■ TASK ITEM: The response must consist of the lines below from the one with "Your Privacy Rights (170, 1379)" through the one with "[Jetzt spielen] (177, 2163)", exactly as they appear and with both ends kept.

■ RECORD SET:
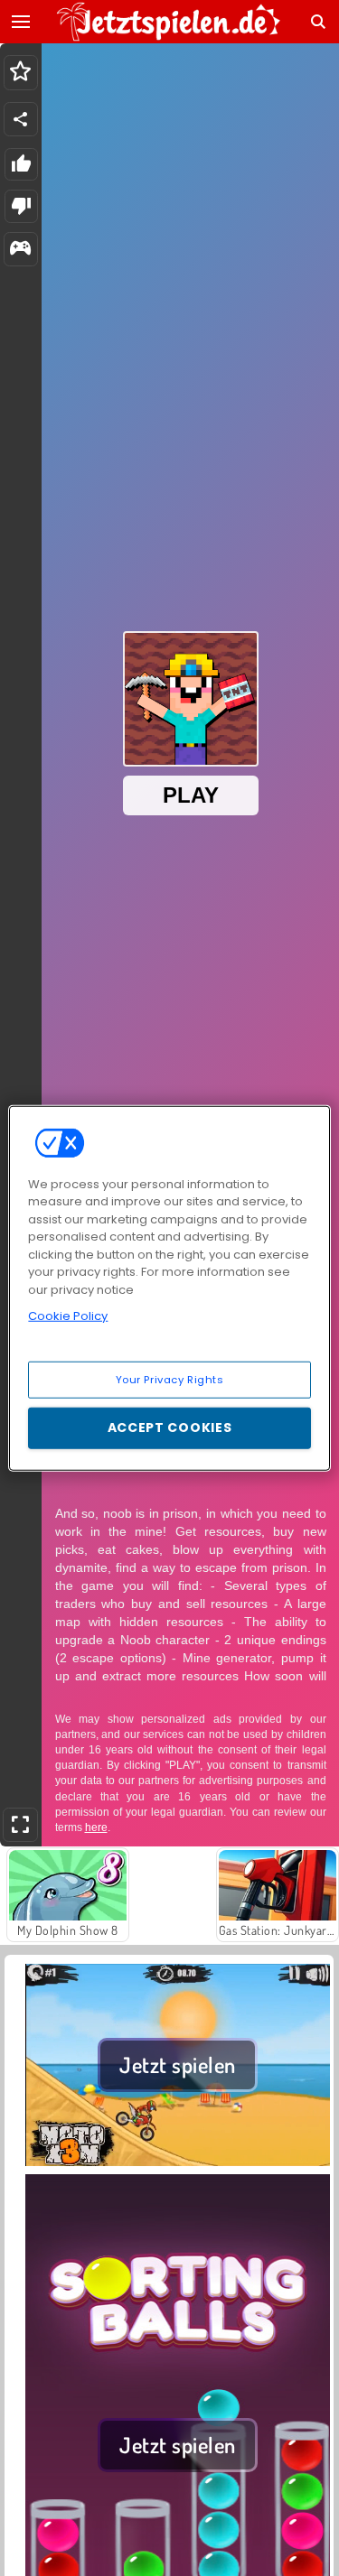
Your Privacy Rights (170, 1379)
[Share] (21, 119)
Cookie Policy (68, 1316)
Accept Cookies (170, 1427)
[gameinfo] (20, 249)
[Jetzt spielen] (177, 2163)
* * *
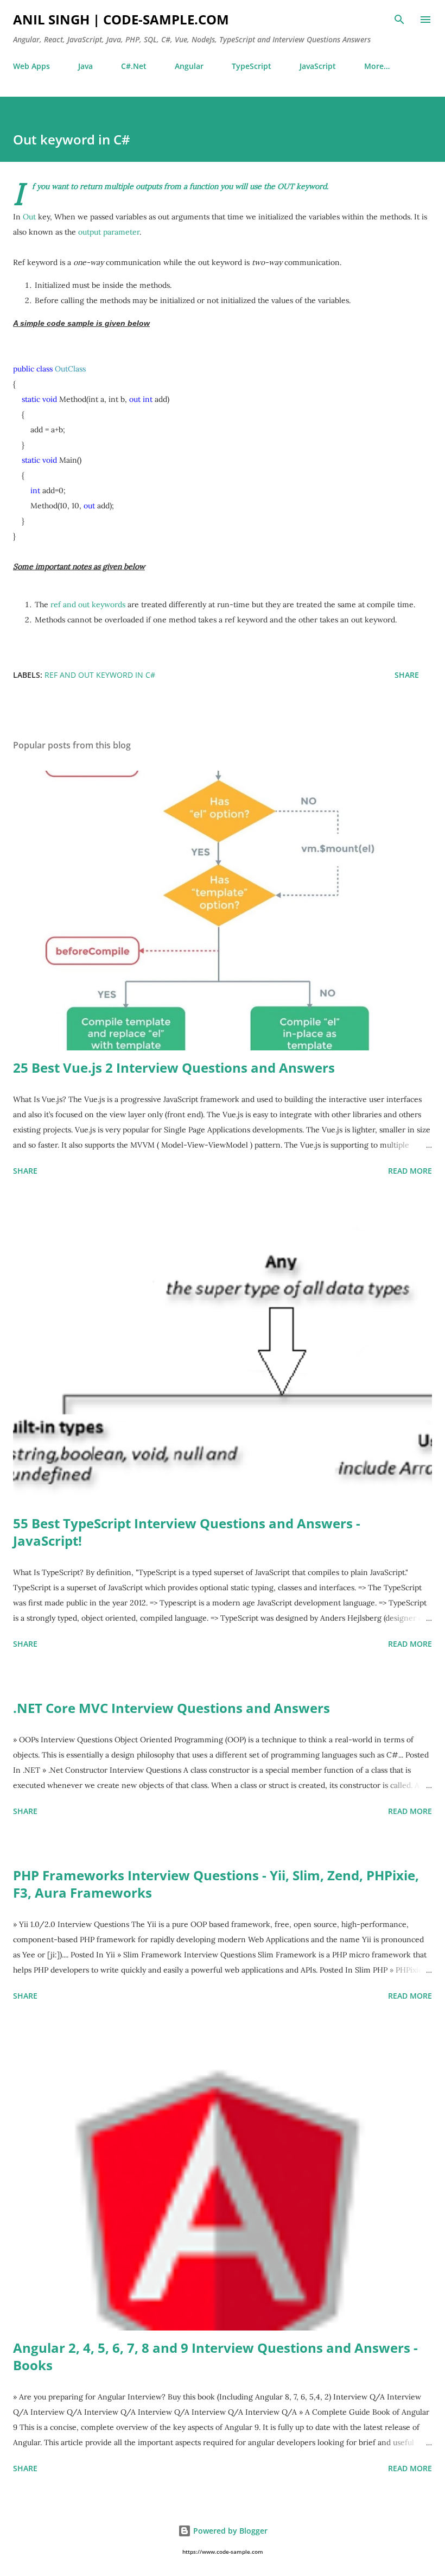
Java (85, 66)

■ EXERCISE RESULT:
Your Privacy Rights (170, 1379)
[Share] (21, 119)
Cookie Policy (68, 1316)
Accept Cookies (170, 1427)
[gameinfo] (20, 249)
[Jetzt spielen] (177, 2163)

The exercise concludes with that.